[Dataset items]
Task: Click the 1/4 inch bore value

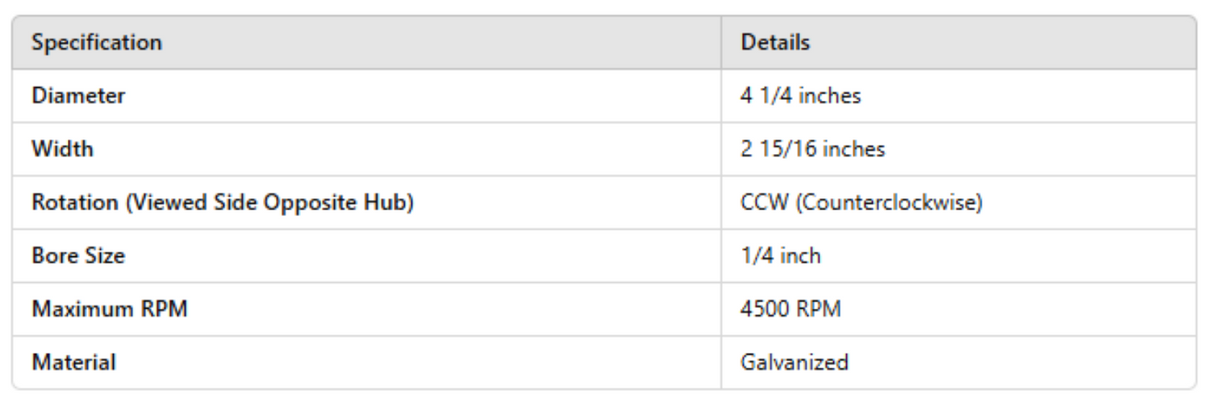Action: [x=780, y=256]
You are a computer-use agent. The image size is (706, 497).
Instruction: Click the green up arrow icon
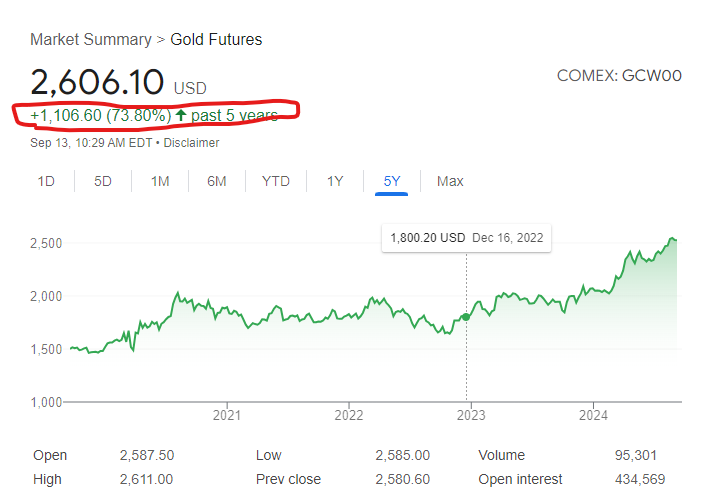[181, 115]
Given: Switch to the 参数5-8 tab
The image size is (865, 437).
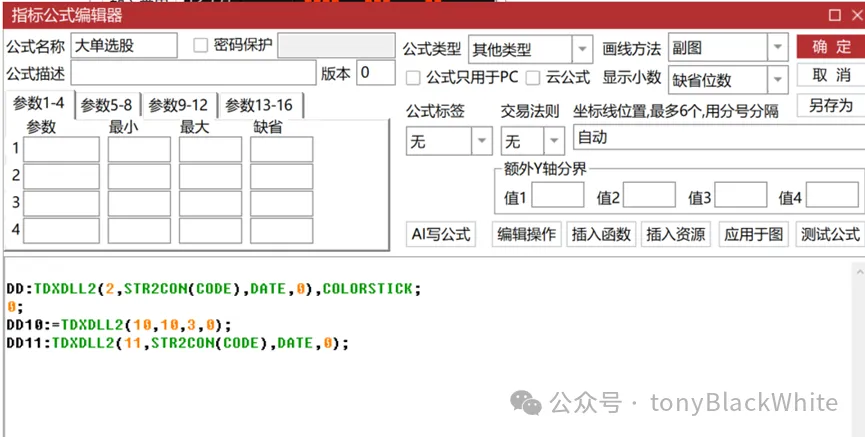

Problem statement:
Set down exactly, and only, the lines from the one holding "Instruction: Click the green up arrow icon" to the end of the records above, leaving every picture out.

Exercise response:
Instruction: Click the green up arrow icon
[181, 115]
Given: Switch to the 参数5-8 tab
The image size is (865, 437).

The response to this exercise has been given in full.